Ele a deixou. Ela estava aborrecida com ele. A partir deste dia, a cigana não o viu mais, pois ele parou de vir ao quarto. No entanto, algumas vezes, ela entrevia no alto de uma torre a figura do sineiro, observando-a melancolicamente. No entanto, assim que ela o notava, ele desaparecia.
Ela não o via, mas sentia a presença de um bom espírito a seu redor. Os alimentos eram renovados por uma mão invisível, enquanto ela dormia. Acima de seu quarto uma escultura lhe causava medo. Ela dissera isto, mais de uma vez, na frente de Quasímodo. Certa manhã (porque todas essas coisas eram feitas à noite), ela não a viu mais. Tinha sido arrancada. Aquele que subira tão alto certamente teve que arriscar a vida.
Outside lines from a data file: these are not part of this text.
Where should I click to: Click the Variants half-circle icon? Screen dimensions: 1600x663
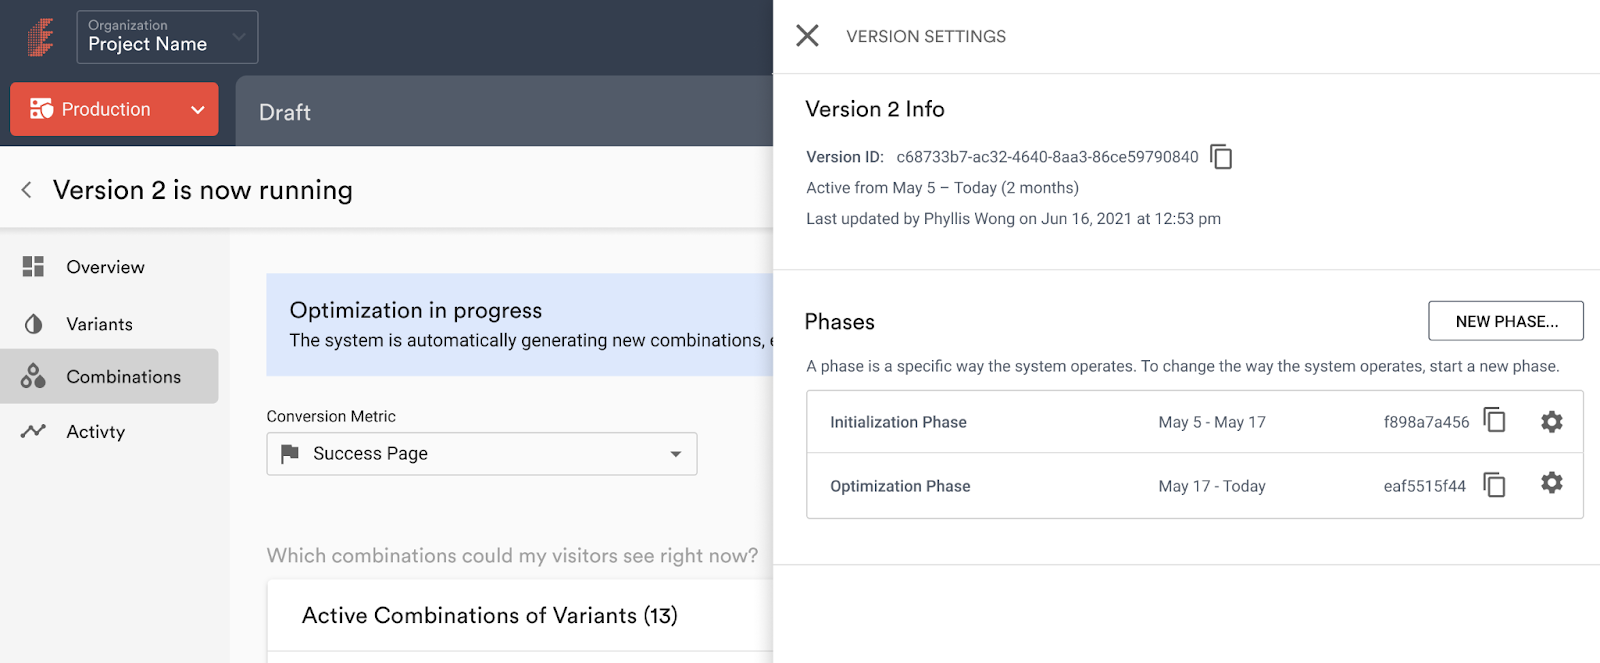pos(33,324)
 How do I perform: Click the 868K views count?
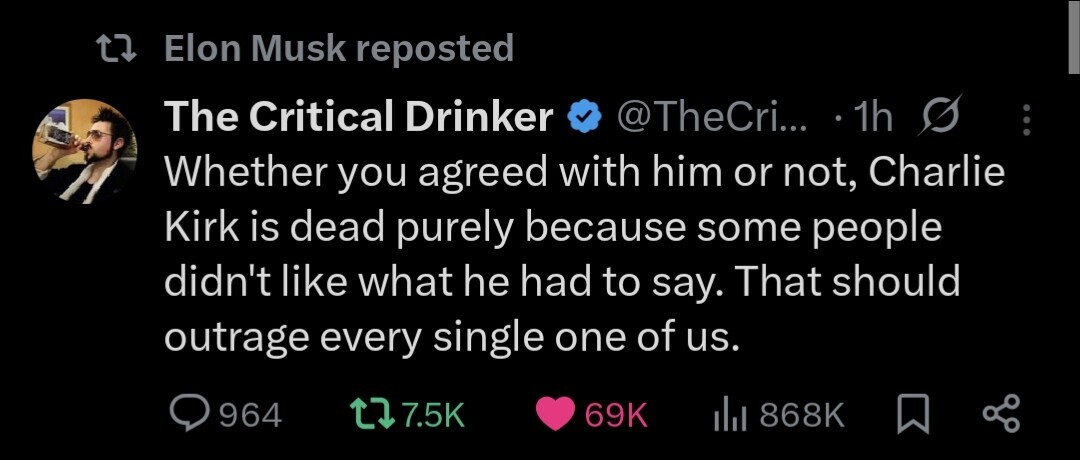point(802,414)
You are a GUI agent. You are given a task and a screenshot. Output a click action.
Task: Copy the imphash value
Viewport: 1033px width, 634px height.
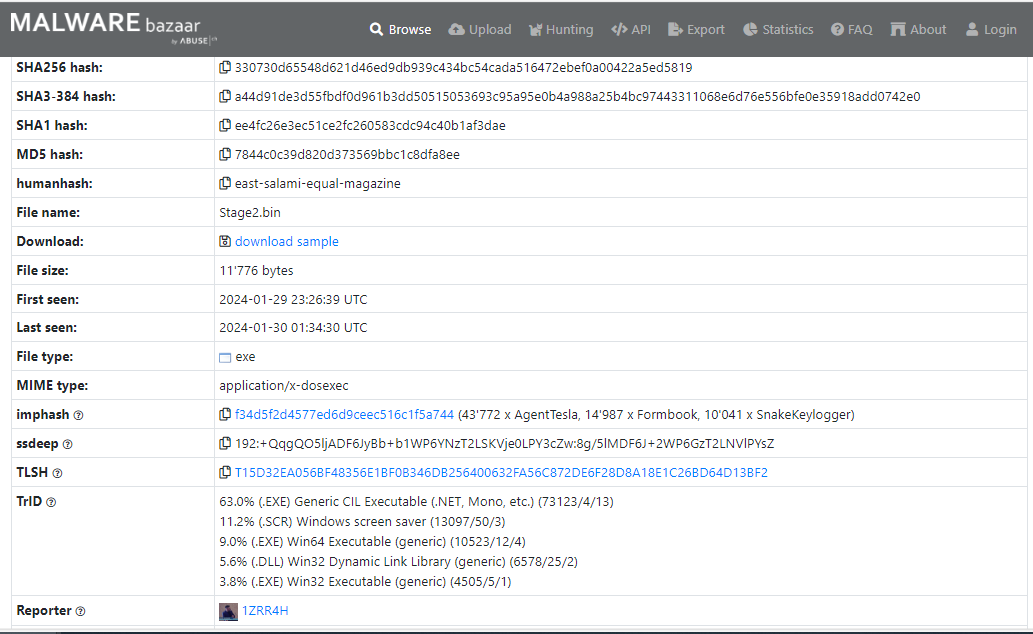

Às vezes, à noite, ela ouvia uma voz escondida sob o que-bra-vento do sino cantar uma canção triste e estranha, como que para niná-la. Eram versos sem rima, como um surdo pode compor.
Um dia, ao se levantar, ela viu sobre a janela dois vasos cheios de flores. Um era de cristal, extremamente bonito, mas rachado. A água com a qual fora regado escorrera, e as flores haviam murchado. O outro era um pote de barro, grosseiro e comum, cuja água tinha sido conservada - o que lhe dava flores viçosas.
Não sabemos se foi intencional, mas Esmeralda apanhou o ramalhete murcho e carregou-o o dia todo sobre o peito. Neste dia, ela não ouviu a voz da torre cantar. Ela passava as horas acariciando Djali e dividindo seu pão com as andorinhas. Por fim, parou completamente de ver e ouvir Quasímodo. O pobre sineiro parecia ter sumido da igreja. Uma noite, no entanto, como não conseguia dormir, ela ouviu um suspiro perto do cubículo. Assustada, levantou-se e viu, à luz da lua, uma massa disforme deitada transversalmente à sua porta. Era Quasímodo que dormia no chão, como se montasse guarda.